Alas, No Orcas

The difference between Patagonia and Buenos Aires is almost too much. We’re less than 2000km from the capital but we might as well be on another continent. There are few paved roads, even fewer towns, the color scheme is brown/grey with lots of blue for the giant sky that opens up above and there are way more animals around than people.

Today we drove around Isla Valdes, a peninsula famous for its wildlife, off the coast of Puerto Madryn. Depending on the season you can see sealions, sea elephants, penguins and orcas. If you’re really lucky you can even see an orca eat a sea lion but that didn’t happen today unfortunately. (They only kill about 8% of the sea lion population a year, in the grand scheme of the ecosystem, that’s not very much.) But what is very impressive is that the orcas have come up with a special hunting technique here at Isla Valdes. They intentionally let themselves wash up on the beach, grab a sea lion pup and then wiggle their way back into the water with the waves. Basically, they beach themselves on purpose and then hope to make it back into the sea in time before their bodies give out under their own pressure. That’s a lot of dedication just for a meal!

Apparently this happens on average once every three days during the season, which is on right now, but the orcas weren’t hungry today apparently so instead we got to see the sea lion pups happily frolicking in the waves. Notice the two big daddies, one on the very right of the frame and one in the middle of his harem. Those two seem to be rivals because they kept growling at each other and mock charging later on.

Let’s go in for a close-up here of the pups so you can really see them klutzing around in the waves:

(Sorry for the cloudy quality, it’s taken through binoculars.)

There were several different groups of sea lions on the beach, all separated by a bit of space and usually gathered around one or two huge males with big manes basking in the sun. Apart from the whole ‘orca might come for lunch and have your baby’ thing, this really seems quite a peaceful and pleasant life.

We also saw penguins and some very far away sea elephants (which might also have been sea lions or really just fat blobs on the sand, hard to tell from that distance…)

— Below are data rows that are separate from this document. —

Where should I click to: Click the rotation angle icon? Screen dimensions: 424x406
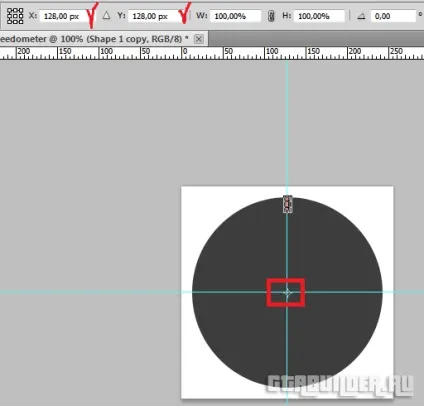[361, 16]
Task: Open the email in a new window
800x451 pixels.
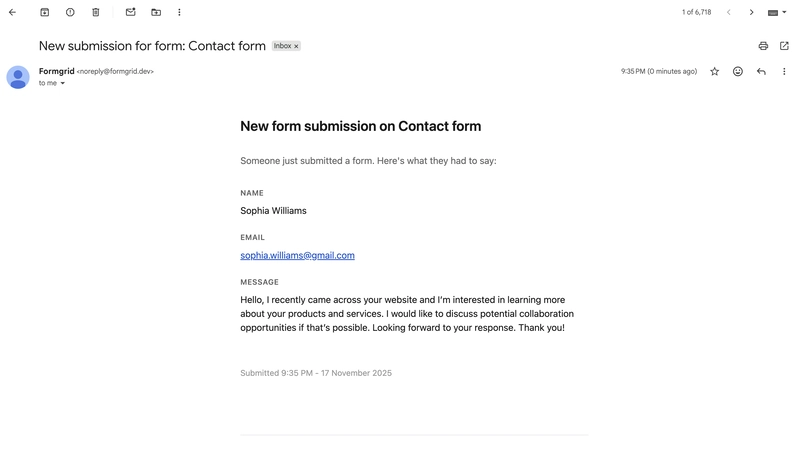Action: [785, 46]
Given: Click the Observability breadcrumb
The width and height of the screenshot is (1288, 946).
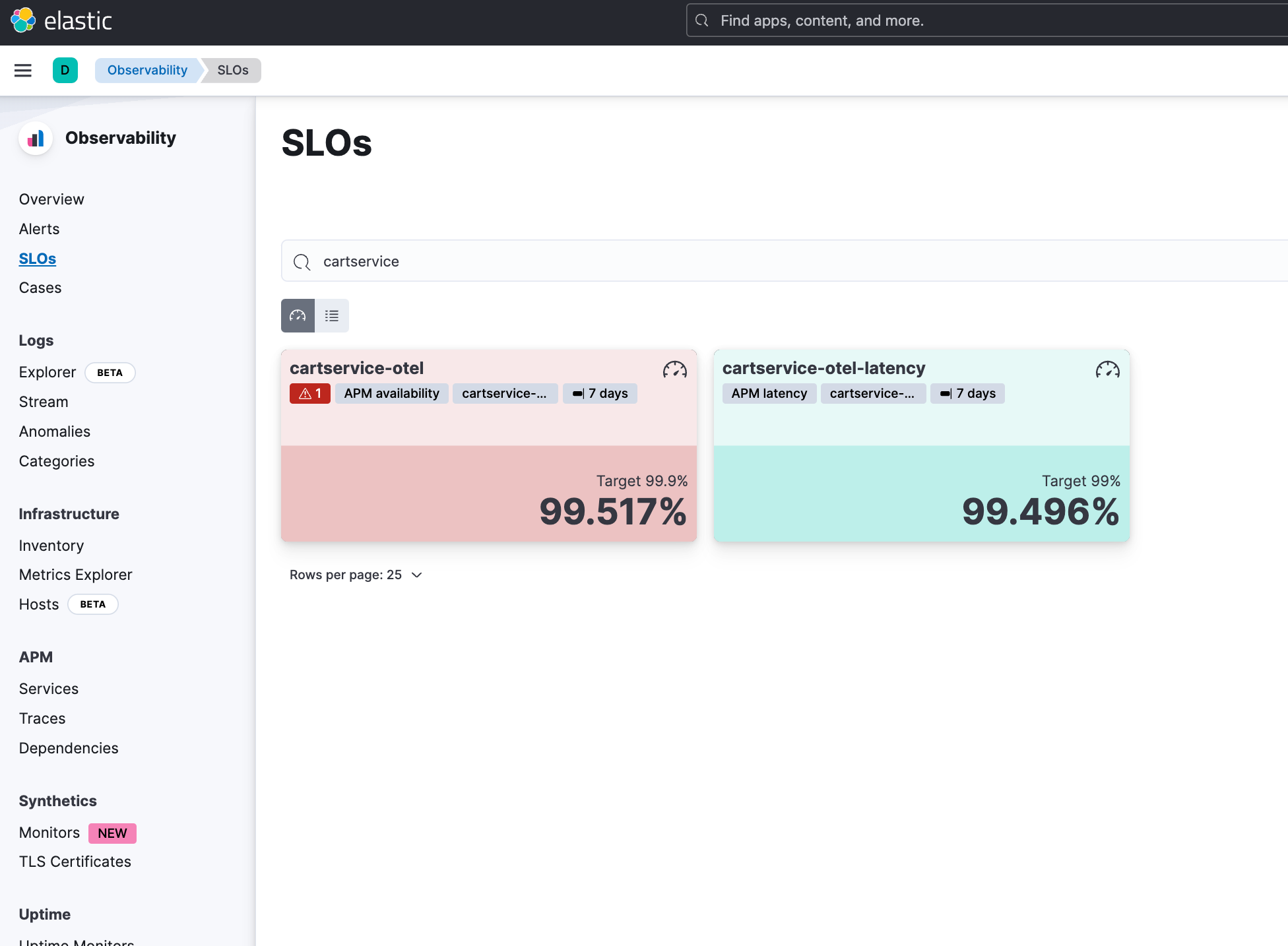Looking at the screenshot, I should [x=147, y=71].
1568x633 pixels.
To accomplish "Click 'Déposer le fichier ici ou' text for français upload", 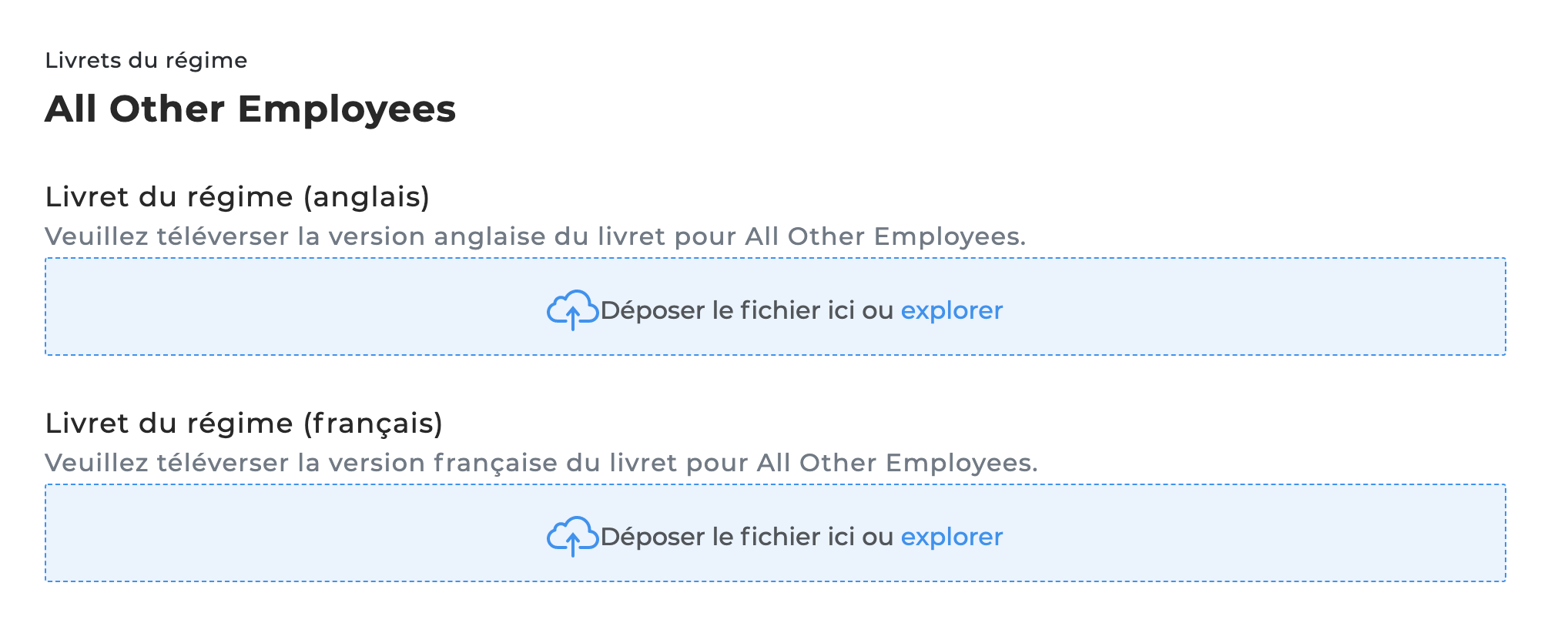I will tap(746, 537).
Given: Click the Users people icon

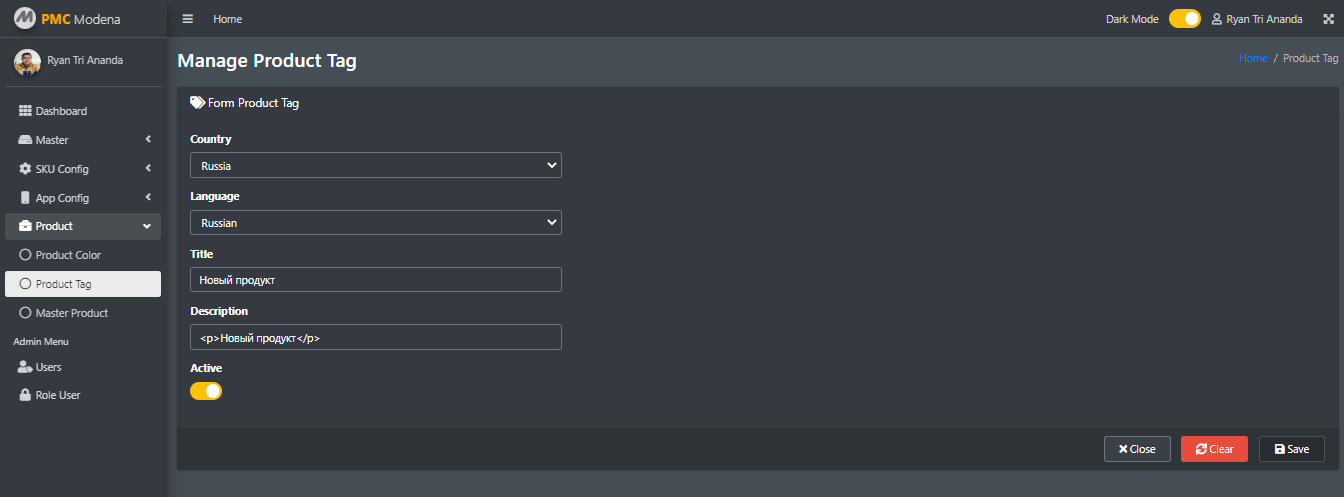Looking at the screenshot, I should pos(26,367).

In between animals there was lots of nothing, followed by more nothing and long stretches of road. We covered almost 200km today, once around the peninsula, but we probably saw fewer than 20 cars. And most of those were the same people over and over again because obviously the tourists are all on the same route. At one particular long stretch of road we stopped for a while and took some silly pictures. Not a single car passed us the entire time we were there. Which is why we could do this without even having to check whether there was someone coming down the road:

Today we’re driving back down to Trelew to visit the paleontological museum and to have tea in Gaiman (remember the whole Welsh heritage thing we mentioned in the last post?). We’ll spend one night in Trelew and then fly down to El Calafate, to do some hiking and possibly some serious freezing. Will let you know how that goes.